I countered, “Oh, honey, why don’t you all just come? We’ll do ice cream afterwards! Where is Ezra anyhow . . . the bouncy house?” I glanced about. “Don’t tell me he’s down in the basement again, splicing RNA molecules from a hermit crab?”

Elaine shook her head. “No, no, Howard, just dinner with Ezra, alone. He needs someone to talk to — someone not of his immediate family, but whom he considers family.” She paused a moment, for effect: “Howard, Ezra now goes by the name Maggie.”

Well, knock me over with a feather boa. Elaine nodded: “She first told me last fall, asking I keep it secret until yesterday, when Maggie agreed I could tell a few select people. She only started her estrogen therapy three months ago. You can’t really notice much of a difference yet, but she’s begun letting her hair grow out, and her voice has inched upward a few octaves.”

I held her hand. “Elaine, I’ve got this covered. Maggie and I are gonna have a fabulous dinner together tonight. I’ll give her my private email and phone numbers and assure her that I’m available 24/7. No matter where she is or whatever the circumstances are that she finds herself in, I’ll be there ASAP.” Elaine sniffled, and took a pinch of cotton candy. “You know, the media has so demonized transgenders that I couldn’t even get approval for her estrogen here in Pennsylvania. Thank God she attends college in Oregon, though. She’ll be able to finish her transitioning in Portland.”

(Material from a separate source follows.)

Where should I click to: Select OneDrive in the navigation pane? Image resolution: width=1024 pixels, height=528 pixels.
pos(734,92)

Thus did I enjoy one of the most memorable dinners of my entire life that weekend, and with a lovely, six-foot-three vision of androgyny named Maggie Wing, our future Nobel laureate in chemistry, circa 2074

ACT THREE: RUSSELL’S WEDNESDAY TUSSLE
And as the cherry on top, a brand new furry member came into our family this summer — feisty little 4-month-old Wednesday. His top half is orange, his bottom half white. I inherited him last Wednesday afternoon (thus, his name) at the local pet food store, as the cashier was ringing up my weekly haul of Fancy Feast tins for Roo and Miss Pineapple.

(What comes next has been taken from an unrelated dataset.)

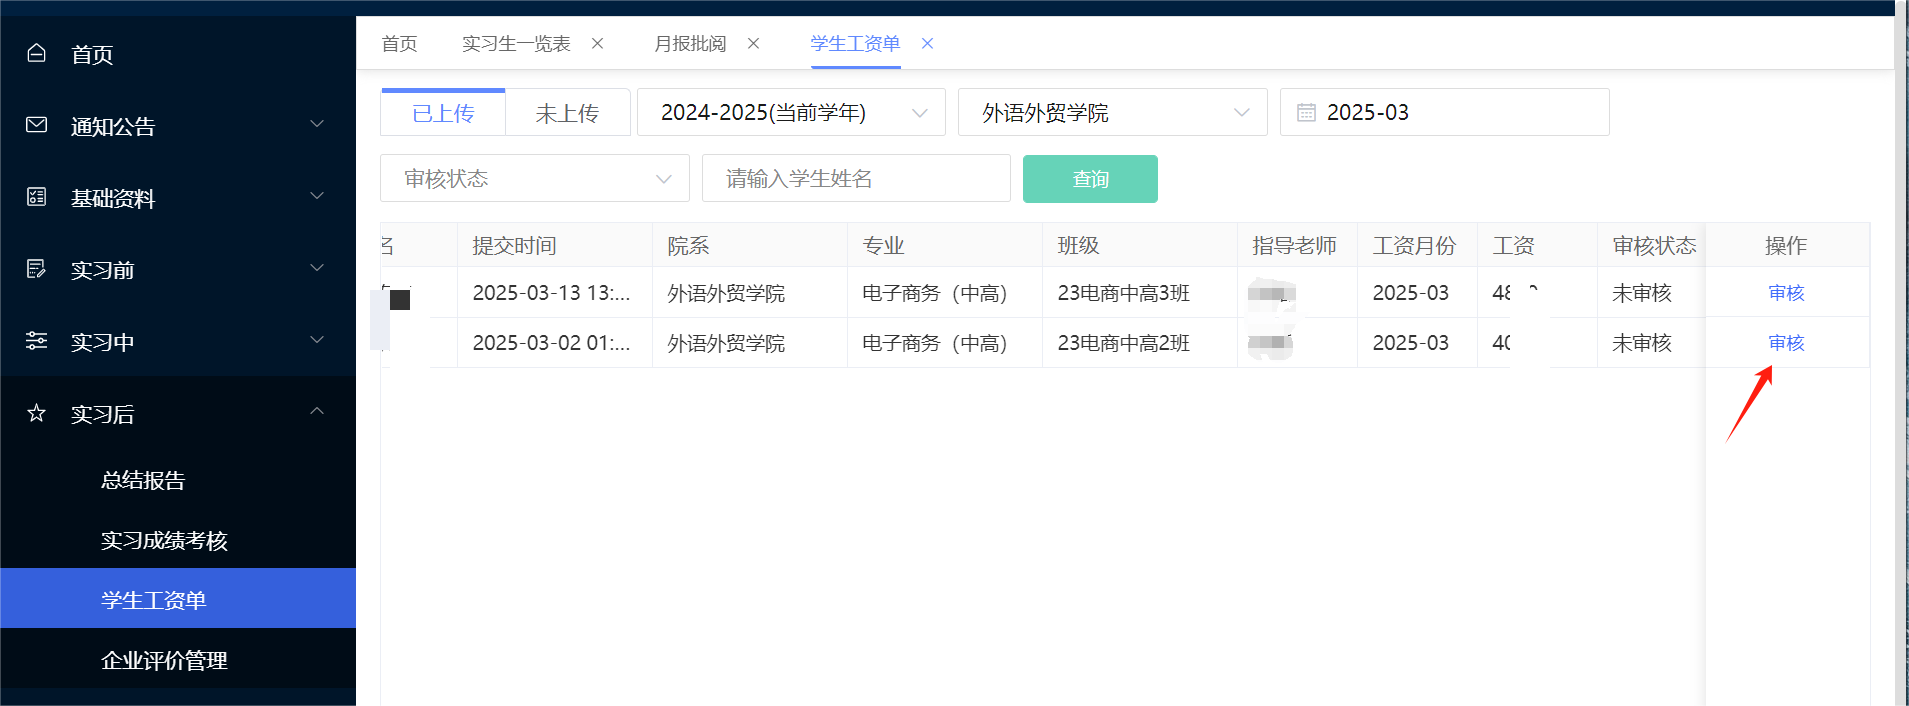Screen dimensions: 1909x706
Task: Click the calendar icon in date field
Action: pyautogui.click(x=1306, y=113)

Suddenly, in dashed some dude tossing a kitten towards him, all profuse with frenetic apologies: “I can’t afford to keep it; find it a good home!” Then out the doors he vanished. Blank-faced, the cashier continued ringing up my two senior felines’ final can of food, passing little Wednesday at me, stifling a yawn, “And one free kitten on the house.” Then he added, “Cat carriers, aisle 2 . . . Next in line!”